Dressed in black, hundreds of local residents and Matsuoka's political associates walked into a Buddhist temple in his home town in southern Japan for the private ceremony, television footage showed.
Entering the temple in Kumamoto prefecture, the mourners stopped at desks set up under tents to sign their names in condolence books.
First Lady Akie Abe read a statement by Abe, who was unable to attend the funeral because he had to appear at a legislative session for a debate with the opposition.
"Minister Matsuoka's death was so sudden and he was too young. The minister gave dreams and hopes to the young people who carry out Japan's farming," Akie Abe said.
Matsuoka's widow Hatsumi wept and thanked the First Lady and other visitors.
"After receiving the prime minister's condolences, he must now be standing still and bowing his head on his journey in the world of the departed souls," she said, invoking Japanese images of a peaceful afterlife.
"As a bereaved family, we will live proud that he fulfilled his duty as a farm minister," she said.
Matsuoka, 62, known as a fervent lobbyist for farmers in his district, hanged himself Monday as he was set to face questioning in parliament over a bid-rigging scandal.
The scandal, and a separate row over massive blundering of pension payments, have taken a heavy toll on Abe, whose poll numbers have dropped sharply less than two months ahead of national elections.
The Social Insurance Agency has said it cannot identify some 50 million payment records on its keep, some of which may be for dead people, and has lost other payment accounts.
Opposition parties have presented testimony from senior citizens who paid pension premiums for decades but were denied benefits because welfare officials lost their records.
Abe and main opposition leader Ichiro Ozawa started their debate with brief remarks about Matsuoka before a heated exchange over pensions.
"I wish he felt the courage to explain things to the public," Ozawa said of Matsuoka and the scandal the opposition had grilled him over. "We hope that his soul rests in peace."
Ozawa asked Abe to take responsibility for the pension payment row.
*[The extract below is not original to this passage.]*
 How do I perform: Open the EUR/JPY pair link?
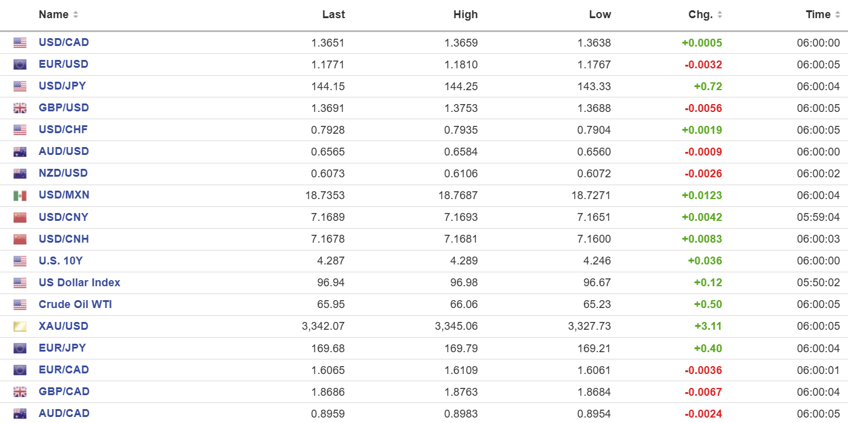coord(62,348)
Abe said the problems developed before he was in power but promised to set the issue straight within a year and set up an expert panel to examine pension accounts.
Abe also promised to do away with a five-year statute of limitations that had prevented some elderly people from claiming unpaid benefits.
"We have a responsibility to ease the concerns of the Japanese people," Abe told Ozawa in the 45-minute televised debate. "People must receive the benefits they are entitled to."
The ruling bloc immediately passed a bill on reforming pensions in committee. The opposition argued that more debate was needed and briefly scuffled in committee with ruling coalition lawmakers.
The full lower house, where Abe enjoys a strong majority, is expected to approve the bill on Thursday.
"Pensions are the basic foundation of livelihood. We must not politicize the issue," said chief government spokesman Yasuhisa Shiozaki, urging "non-partisan efforts."
Recent polls have shown that the public regarded pension reform as the top political priority, ahead of Abe's signature issue of rewriting the post-World War II pacifist constitution.